= Norman Kershaw Cox =

New Zealand dentist and dental health reformer

Norman Kershaw Cox (1 December 1869 - 28 December 1949) was a New Zealand dentist and dental health reformer.

Cox was born in Preston, Lancashire, England on 1 December 1869. His family moved to New Zealand in 1880, where his father continued to practise as a dentist. Cox graduated from the University of Auckland before going to the United States to study at the University of Michigan where he gained degrees in dentistry and medicine. His sister Jessie was the first woman to qualify as a dentist in New Zealand.

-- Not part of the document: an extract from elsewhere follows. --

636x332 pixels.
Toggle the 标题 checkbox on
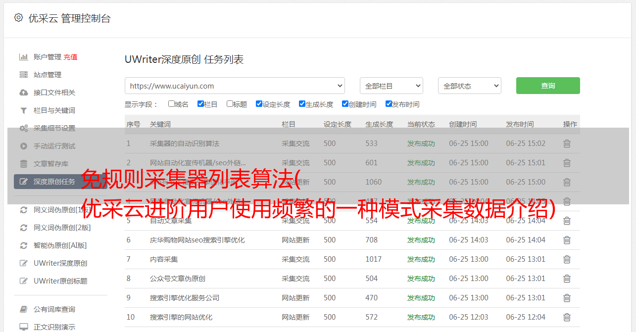point(230,104)
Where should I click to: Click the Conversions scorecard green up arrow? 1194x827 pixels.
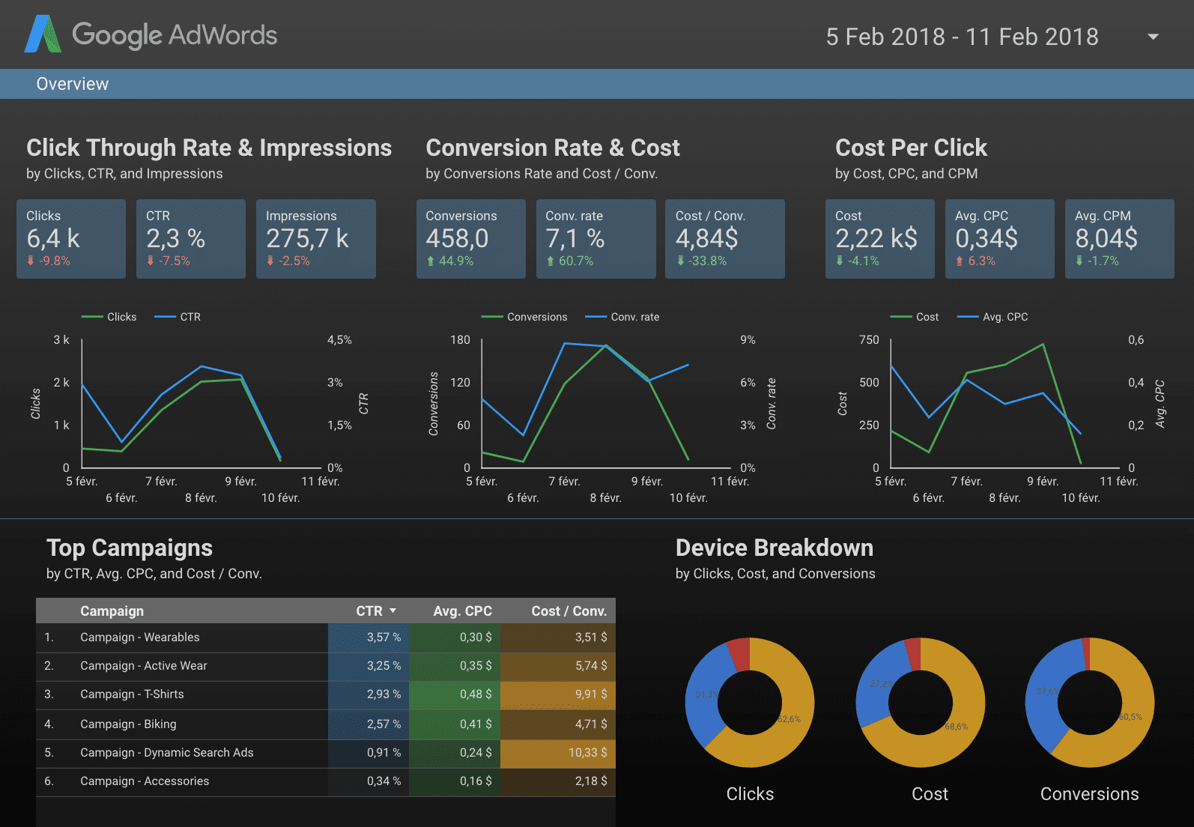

Upon returning from the United States, Cox settled in Timaru, where he practised dentistry for 45 years. On 9 October 1899, he married Florence Mabel Moss in Greymouth. In 1913, he became president of the New Zealand Dental Association, and advocated the establishment of a state-funded dental service. He always argued that the state should provide quality dental treatment at a cost that could be afforded by all. Some of his ideas were later adopted.

Cox was actively involved in sport and community life. He played cricket and rugby for South Canterbury and was later involved in the administration of both sports in the region. He was also an enthusiastic mountaineer.

Florence Cox died in 1934, and Cox married Kathleen Ruth Knox-Elliott in Dunedin on 6 January 1936. They spent their later years in Christchurch, where he died in December 1949, aged 80.